Methodical Henry Muir found that the events of the last few days had resulted in a reaction and weariness which he could not readily shake off, and he had expressed an intention of sleeping late on Monday and taking the second train. When he and his family gathered at breakfast, the removal to Hotel Kaaterskill was the uppermost theme, and it was agreed that Madge and Graydon should ride thither on horseback, and return by a train, if wearied. Mr. Muir then went to the city, well prepared to establish himself on a safer footing. Graydon and Madge soon after were on their way through the mountain valleys, the latter with difficulty holding her horse down to the pace they desired to maintain.

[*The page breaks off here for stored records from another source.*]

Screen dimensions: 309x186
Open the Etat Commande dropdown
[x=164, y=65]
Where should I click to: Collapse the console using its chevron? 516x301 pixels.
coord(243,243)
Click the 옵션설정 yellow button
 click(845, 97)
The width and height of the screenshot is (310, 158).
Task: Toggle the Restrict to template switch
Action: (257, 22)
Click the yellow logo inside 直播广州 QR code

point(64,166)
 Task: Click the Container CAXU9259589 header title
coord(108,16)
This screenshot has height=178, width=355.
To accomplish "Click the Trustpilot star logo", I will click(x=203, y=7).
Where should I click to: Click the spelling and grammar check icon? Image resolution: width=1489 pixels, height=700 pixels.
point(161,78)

After riding rapidly for some distance, they reached long, lonely stretches, favorable for conversation, and Graydon was too fond of hearing Madge talk to lose the opportunity. He looked wonderingly at her flushed face, with the freshness of the morning in it; her brilliant eyes, from which flashed a spirit that nothing seemed to daunt; the sudden compression of her lips, as with power and inimitable grace she reined in her chafing steed. Never before had she appeared so vital and beautiful, and he rode at her side with something like exultation that they were so much to each other. He was turning his back on a past fraught with peril, over which hung the shadow of what must have been a lifelong disappointment.

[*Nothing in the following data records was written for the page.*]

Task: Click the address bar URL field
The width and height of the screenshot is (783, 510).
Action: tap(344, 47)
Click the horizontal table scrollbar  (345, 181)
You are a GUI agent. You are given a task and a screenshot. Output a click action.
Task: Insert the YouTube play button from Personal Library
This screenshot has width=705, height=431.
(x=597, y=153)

"The girl who would have taken me, as Henry chooses among commercial securities, cannot now make me an adjunct to her self-pleasing career," he thought. "I am free--free to become to Madge what I was in old times. No one now has the right to look askance at our affection and companionship. What an idiot I was to endure Stella's criticism while she was playing it so sharp between Arnault and myself! No wonder crystal Madge said she and Stella were not congenial!
"I call Madge crystal, yet I don't understand her fully, and have not since my return. She has had some deep, sad experience, which she is hiding from all. From what Mrs. Wendall said at the funeral yesterday, Madge must have revealed more of it to that dying girl than to any one else. How my heart thrilled at those strange whispered words! How dearly I would love to help her and bring unalloyed happiness into her life! But whatever it was referred to I cannot touch upon till she of her own accord gives me her confidence. Could she have formed what promises to be a hopeless love in her Western home, and is she now hiding a wound that will not heal, while bravely and cheerfully facing life as it is? Perhaps her purpose to return to Santa Barbara proves that she does not regard her love as utterly hopeless. Well, whatever the truth may be, she hides her secret with consummate skill, and I shall not pry into even her affairs. I only know that as I feel now I should prize her friendship above any other woman's love."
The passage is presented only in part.